A project spanning five years, fifteen repositories, thirteen functional modules, and a full portfolio layer requires a clear answer to a foundational question before a single file is committed: how is the codebase structured, and why?

This is not a trivial decision. The repository architecture is the skeleton of the entire project. Get it wrong and every subsequent build session fights the structure. Get it right and the architecture becomes invisible — it simply works, at every scale, for as long as the project runs.

## The Decision

All repositories sit directly under the NikiDigitals personal GitHub account at github.com/NikiDigitals. No GitHub Organisation is used. Fifteen repositories are established — one per functional module, plus master, infrastructure, portfolio, API, and core components.

Every repository follows the same internal folder structure. Every repository uses the same naming convention: `LES-[UPPERCASE]`. Every repository is private by default, with one exception — the LES master repository is public, serving as the project's public face on GitHub.

## Why One Account, Not an Organisation

A GitHub Organisation adds a layer of administrative overhead that is not justified at this stage. The project has one owner, one identity, and one professional brand. NikiDigitals is that identity. Splitting the repositories into an Organisation beneath it creates navigation complexity without adding capability. If the project scales to involve collaborators or becomes a multi-team effort, migrating to an Organisation is straightforward — the repository names and structures do not change.

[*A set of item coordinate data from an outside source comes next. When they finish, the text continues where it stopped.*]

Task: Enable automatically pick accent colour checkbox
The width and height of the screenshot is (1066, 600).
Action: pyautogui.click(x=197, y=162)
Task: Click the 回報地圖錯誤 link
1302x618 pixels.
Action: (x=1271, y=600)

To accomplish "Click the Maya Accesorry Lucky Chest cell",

## Why Fifteen Repositories

The principle is separation of concerns — the same principle that governs how real enterprise systems are architected. Each module of LES has a distinct data model, distinct business logic, and a distinct lifecycle. Keeping them in separate repositories means each one can be versioned, documented, and developed independently. A change to LES-FIN does not touch LES-HLT. A problem in LES-AGT does not contaminate LES-SEC.

The operational repositories — INFRASTRUCTURE, API, CORE — are separated from modules because they serve all modules. They have no single owner. They belong to the system as a whole.

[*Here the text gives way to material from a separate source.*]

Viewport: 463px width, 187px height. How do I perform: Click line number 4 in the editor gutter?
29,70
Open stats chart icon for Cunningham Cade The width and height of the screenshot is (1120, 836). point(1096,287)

## Why Consistent Structure Matters

Over five years, repositories accumulate. Documents multiply. Contributors may join. The only thing that scales reliably is consistency. A developer — or a future version of the project owner — opening any LES repository for the first time should know exactly where to find the architecture documents, the decision records, the governance frameworks, and the working drafts. Not because they read a guide, but because every repository is the same.

That consistency is enforced from day one, in the founding session, before a single module is built. Retrofitting structure onto a system already in motion is exponentially harder than building it correctly from the start.